• **Instructions to follow**
Scan the entries below for the word "plus" and copy every line in which it occurs.

• **Data to process**
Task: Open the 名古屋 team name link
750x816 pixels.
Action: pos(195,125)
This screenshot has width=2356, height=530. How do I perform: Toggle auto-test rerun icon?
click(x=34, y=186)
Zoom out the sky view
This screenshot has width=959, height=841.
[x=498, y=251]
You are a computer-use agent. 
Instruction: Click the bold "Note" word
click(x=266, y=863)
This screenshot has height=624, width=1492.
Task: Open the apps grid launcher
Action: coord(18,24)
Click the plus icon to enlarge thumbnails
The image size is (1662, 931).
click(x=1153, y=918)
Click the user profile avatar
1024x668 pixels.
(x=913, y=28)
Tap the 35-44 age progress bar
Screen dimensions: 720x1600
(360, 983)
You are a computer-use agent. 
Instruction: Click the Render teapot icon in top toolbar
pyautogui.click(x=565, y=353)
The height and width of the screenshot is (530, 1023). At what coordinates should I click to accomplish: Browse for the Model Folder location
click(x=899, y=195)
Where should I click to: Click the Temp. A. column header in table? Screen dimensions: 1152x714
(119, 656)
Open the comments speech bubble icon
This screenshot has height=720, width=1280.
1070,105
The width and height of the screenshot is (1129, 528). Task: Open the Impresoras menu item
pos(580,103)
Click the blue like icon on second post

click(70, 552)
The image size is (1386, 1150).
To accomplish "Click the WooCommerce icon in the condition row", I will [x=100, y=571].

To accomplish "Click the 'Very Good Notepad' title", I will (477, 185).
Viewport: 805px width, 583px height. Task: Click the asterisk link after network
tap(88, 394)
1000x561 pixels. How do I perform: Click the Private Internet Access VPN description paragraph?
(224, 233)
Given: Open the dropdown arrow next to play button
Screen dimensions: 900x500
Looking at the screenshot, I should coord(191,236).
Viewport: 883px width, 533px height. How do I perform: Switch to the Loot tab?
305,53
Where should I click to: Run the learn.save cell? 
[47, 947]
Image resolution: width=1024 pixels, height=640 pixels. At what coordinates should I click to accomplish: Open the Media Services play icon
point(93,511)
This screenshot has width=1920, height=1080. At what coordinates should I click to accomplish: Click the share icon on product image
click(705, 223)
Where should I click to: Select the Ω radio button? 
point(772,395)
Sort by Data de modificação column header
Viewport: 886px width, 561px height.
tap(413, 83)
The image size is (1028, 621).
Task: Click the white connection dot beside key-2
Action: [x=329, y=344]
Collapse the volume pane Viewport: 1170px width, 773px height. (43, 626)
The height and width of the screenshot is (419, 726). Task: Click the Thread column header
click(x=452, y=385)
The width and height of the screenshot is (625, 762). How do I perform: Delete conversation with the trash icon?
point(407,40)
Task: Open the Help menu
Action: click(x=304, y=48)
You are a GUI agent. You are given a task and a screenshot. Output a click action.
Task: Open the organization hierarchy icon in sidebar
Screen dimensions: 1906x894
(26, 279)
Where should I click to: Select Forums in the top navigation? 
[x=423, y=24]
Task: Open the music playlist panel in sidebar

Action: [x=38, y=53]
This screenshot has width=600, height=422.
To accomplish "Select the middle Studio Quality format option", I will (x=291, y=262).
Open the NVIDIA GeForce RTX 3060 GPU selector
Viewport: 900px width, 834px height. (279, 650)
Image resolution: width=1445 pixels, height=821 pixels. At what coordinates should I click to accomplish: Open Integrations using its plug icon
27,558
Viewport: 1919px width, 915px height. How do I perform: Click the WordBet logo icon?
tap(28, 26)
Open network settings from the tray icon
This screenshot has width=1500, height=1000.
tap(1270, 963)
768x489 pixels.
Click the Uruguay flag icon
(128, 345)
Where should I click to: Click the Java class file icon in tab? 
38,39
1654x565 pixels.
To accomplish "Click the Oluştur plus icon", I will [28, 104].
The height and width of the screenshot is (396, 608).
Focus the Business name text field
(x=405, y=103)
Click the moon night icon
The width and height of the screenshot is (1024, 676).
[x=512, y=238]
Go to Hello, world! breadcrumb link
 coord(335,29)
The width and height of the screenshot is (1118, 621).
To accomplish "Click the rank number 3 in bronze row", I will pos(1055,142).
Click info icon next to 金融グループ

• **Solution to the exercise**
Click the plus icon to enlarge thumbnails
To accomplish "Click the Oluştur plus icon", I will [28, 104].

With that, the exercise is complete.